START Entries provided

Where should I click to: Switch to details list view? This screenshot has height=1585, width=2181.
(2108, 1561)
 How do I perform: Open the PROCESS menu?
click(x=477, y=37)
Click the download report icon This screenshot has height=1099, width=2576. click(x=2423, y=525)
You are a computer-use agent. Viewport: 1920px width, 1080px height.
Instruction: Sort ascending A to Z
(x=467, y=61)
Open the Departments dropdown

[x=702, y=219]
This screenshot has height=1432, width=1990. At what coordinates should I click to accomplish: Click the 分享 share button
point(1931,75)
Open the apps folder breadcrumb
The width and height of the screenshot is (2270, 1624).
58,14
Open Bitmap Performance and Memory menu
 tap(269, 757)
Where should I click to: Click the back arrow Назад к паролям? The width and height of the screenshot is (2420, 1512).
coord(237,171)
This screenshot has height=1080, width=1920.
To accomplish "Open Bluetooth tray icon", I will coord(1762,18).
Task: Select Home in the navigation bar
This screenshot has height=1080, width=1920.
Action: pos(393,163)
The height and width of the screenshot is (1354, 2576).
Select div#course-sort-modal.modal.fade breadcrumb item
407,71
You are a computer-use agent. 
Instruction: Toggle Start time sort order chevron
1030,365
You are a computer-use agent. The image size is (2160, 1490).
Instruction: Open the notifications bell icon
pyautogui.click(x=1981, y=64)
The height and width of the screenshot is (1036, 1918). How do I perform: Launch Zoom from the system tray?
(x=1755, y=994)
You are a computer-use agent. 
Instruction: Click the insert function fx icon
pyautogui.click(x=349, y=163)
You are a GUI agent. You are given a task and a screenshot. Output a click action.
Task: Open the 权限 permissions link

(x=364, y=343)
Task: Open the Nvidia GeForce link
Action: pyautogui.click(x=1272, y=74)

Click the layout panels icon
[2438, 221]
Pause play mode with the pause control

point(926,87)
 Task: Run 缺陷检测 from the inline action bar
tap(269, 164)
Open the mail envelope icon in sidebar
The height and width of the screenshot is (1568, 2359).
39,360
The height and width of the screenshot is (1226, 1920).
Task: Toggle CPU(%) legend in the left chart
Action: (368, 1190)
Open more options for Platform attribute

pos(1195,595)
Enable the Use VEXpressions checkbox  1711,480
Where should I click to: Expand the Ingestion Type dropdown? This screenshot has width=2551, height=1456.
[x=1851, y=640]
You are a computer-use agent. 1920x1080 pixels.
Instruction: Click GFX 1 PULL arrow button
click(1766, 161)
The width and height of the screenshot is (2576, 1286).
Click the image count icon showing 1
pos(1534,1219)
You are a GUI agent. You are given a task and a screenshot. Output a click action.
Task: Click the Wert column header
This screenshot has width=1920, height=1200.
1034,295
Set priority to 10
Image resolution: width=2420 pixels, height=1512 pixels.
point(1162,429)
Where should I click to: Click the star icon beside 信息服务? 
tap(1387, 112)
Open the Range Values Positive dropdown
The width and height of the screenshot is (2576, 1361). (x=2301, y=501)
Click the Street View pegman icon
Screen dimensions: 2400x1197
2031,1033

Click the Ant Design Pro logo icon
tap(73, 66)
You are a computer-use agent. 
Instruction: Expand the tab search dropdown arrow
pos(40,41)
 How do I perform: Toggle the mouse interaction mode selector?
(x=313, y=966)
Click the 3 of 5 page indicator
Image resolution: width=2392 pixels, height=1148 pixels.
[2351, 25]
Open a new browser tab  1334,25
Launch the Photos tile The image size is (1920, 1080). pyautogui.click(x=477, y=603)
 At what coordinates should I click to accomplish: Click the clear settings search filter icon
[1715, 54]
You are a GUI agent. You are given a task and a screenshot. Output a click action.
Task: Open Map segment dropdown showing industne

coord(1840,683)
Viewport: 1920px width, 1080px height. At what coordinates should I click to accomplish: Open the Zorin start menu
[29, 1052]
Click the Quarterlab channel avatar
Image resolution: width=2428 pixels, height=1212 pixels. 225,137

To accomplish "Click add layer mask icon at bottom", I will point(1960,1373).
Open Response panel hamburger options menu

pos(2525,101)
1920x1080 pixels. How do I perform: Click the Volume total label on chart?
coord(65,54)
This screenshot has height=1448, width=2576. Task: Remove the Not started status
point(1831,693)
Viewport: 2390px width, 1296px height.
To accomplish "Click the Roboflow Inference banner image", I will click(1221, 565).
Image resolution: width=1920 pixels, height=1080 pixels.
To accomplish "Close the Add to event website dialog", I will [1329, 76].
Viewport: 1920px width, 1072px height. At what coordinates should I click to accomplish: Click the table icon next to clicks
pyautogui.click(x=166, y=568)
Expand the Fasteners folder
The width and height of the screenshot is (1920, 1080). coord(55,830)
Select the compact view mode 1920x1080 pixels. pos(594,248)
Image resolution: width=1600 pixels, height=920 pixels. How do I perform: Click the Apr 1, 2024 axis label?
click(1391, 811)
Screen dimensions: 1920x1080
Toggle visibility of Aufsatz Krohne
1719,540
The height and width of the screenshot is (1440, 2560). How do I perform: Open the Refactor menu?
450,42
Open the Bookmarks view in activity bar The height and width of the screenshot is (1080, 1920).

END Entries provided

## Work order
All the entries above are to be transcribed without any alteration.

## Written response
Where should I click to: Switch to details list view? This screenshot has height=1585, width=2181.
(2108, 1561)
 How do I perform: Open the PROCESS menu?
click(x=477, y=37)
Click the download report icon This screenshot has height=1099, width=2576. click(x=2423, y=525)
You are a computer-use agent. Viewport: 1920px width, 1080px height.
Instruction: Sort ascending A to Z
(x=467, y=61)
Open the Departments dropdown

[x=702, y=219]
This screenshot has height=1432, width=1990. At what coordinates should I click to accomplish: Click the 分享 share button
point(1931,75)
Open the apps folder breadcrumb
The width and height of the screenshot is (2270, 1624).
58,14
Open Bitmap Performance and Memory menu
 tap(269, 757)
Where should I click to: Click the back arrow Назад к паролям? The width and height of the screenshot is (2420, 1512).
coord(237,171)
This screenshot has height=1080, width=1920.
To accomplish "Open Bluetooth tray icon", I will coord(1762,18).
Task: Select Home in the navigation bar
This screenshot has height=1080, width=1920.
Action: pos(393,163)
The height and width of the screenshot is (1354, 2576).
Select div#course-sort-modal.modal.fade breadcrumb item
407,71
You are a computer-use agent. 
Instruction: Toggle Start time sort order chevron
1030,365
You are a computer-use agent. The image size is (2160, 1490).
Instruction: Open the notifications bell icon
pyautogui.click(x=1981, y=64)
The height and width of the screenshot is (1036, 1918). How do I perform: Launch Zoom from the system tray?
(x=1755, y=994)
You are a computer-use agent. 
Instruction: Click the insert function fx icon
pyautogui.click(x=349, y=163)
You are a GUI agent. You are given a task and a screenshot. Output a click action.
Task: Open the 权限 permissions link

(x=364, y=343)
Task: Open the Nvidia GeForce link
Action: pyautogui.click(x=1272, y=74)

Click the layout panels icon
[2438, 221]
Pause play mode with the pause control

point(926,87)
 Task: Run 缺陷检测 from the inline action bar
tap(269, 164)
Open the mail envelope icon in sidebar
The height and width of the screenshot is (1568, 2359).
39,360
The height and width of the screenshot is (1226, 1920).
Task: Toggle CPU(%) legend in the left chart
Action: (368, 1190)
Open more options for Platform attribute

pos(1195,595)
Enable the Use VEXpressions checkbox  1711,480
Where should I click to: Expand the Ingestion Type dropdown? This screenshot has width=2551, height=1456.
[x=1851, y=640]
You are a computer-use agent. 1920x1080 pixels.
Instruction: Click GFX 1 PULL arrow button
click(1766, 161)
The width and height of the screenshot is (2576, 1286).
Click the image count icon showing 1
pos(1534,1219)
You are a GUI agent. You are given a task and a screenshot. Output a click action.
Task: Click the Wert column header
This screenshot has width=1920, height=1200.
1034,295
Set priority to 10
Image resolution: width=2420 pixels, height=1512 pixels.
point(1162,429)
Where should I click to: Click the star icon beside 信息服务? 
tap(1387, 112)
Open the Range Values Positive dropdown
The width and height of the screenshot is (2576, 1361). (x=2301, y=501)
Click the Street View pegman icon
Screen dimensions: 2400x1197
2031,1033

Click the Ant Design Pro logo icon
tap(73, 66)
You are a computer-use agent. 
Instruction: Expand the tab search dropdown arrow
pos(40,41)
 How do I perform: Toggle the mouse interaction mode selector?
(x=313, y=966)
Click the 3 of 5 page indicator
Image resolution: width=2392 pixels, height=1148 pixels.
[2351, 25]
Open a new browser tab  1334,25
Launch the Photos tile The image size is (1920, 1080). pyautogui.click(x=477, y=603)
 At what coordinates should I click to accomplish: Click the clear settings search filter icon
[1715, 54]
You are a GUI agent. You are given a task and a screenshot. Output a click action.
Task: Open Map segment dropdown showing industne

coord(1840,683)
Viewport: 1920px width, 1080px height. At what coordinates should I click to accomplish: Open the Zorin start menu
[29, 1052]
Click the Quarterlab channel avatar
Image resolution: width=2428 pixels, height=1212 pixels. 225,137

To accomplish "Click add layer mask icon at bottom", I will point(1960,1373).
Open Response panel hamburger options menu

pos(2525,101)
1920x1080 pixels. How do I perform: Click the Volume total label on chart?
coord(65,54)
This screenshot has height=1448, width=2576. Task: Remove the Not started status
point(1831,693)
Viewport: 2390px width, 1296px height.
To accomplish "Click the Roboflow Inference banner image", I will click(1221, 565).
Image resolution: width=1920 pixels, height=1080 pixels.
To accomplish "Close the Add to event website dialog", I will [1329, 76].
Viewport: 1920px width, 1072px height. At what coordinates should I click to accomplish: Click the table icon next to clicks
pyautogui.click(x=166, y=568)
Expand the Fasteners folder
The width and height of the screenshot is (1920, 1080). coord(55,830)
Select the compact view mode 1920x1080 pixels. pos(594,248)
Image resolution: width=1600 pixels, height=920 pixels. How do I perform: Click the Apr 1, 2024 axis label?
click(1391, 811)
Screen dimensions: 1920x1080
Toggle visibility of Aufsatz Krohne
1719,540
The height and width of the screenshot is (1440, 2560). How do I perform: Open the Refactor menu?
450,42
Open the Bookmarks view in activity bar The height and width of the screenshot is (1080, 1920).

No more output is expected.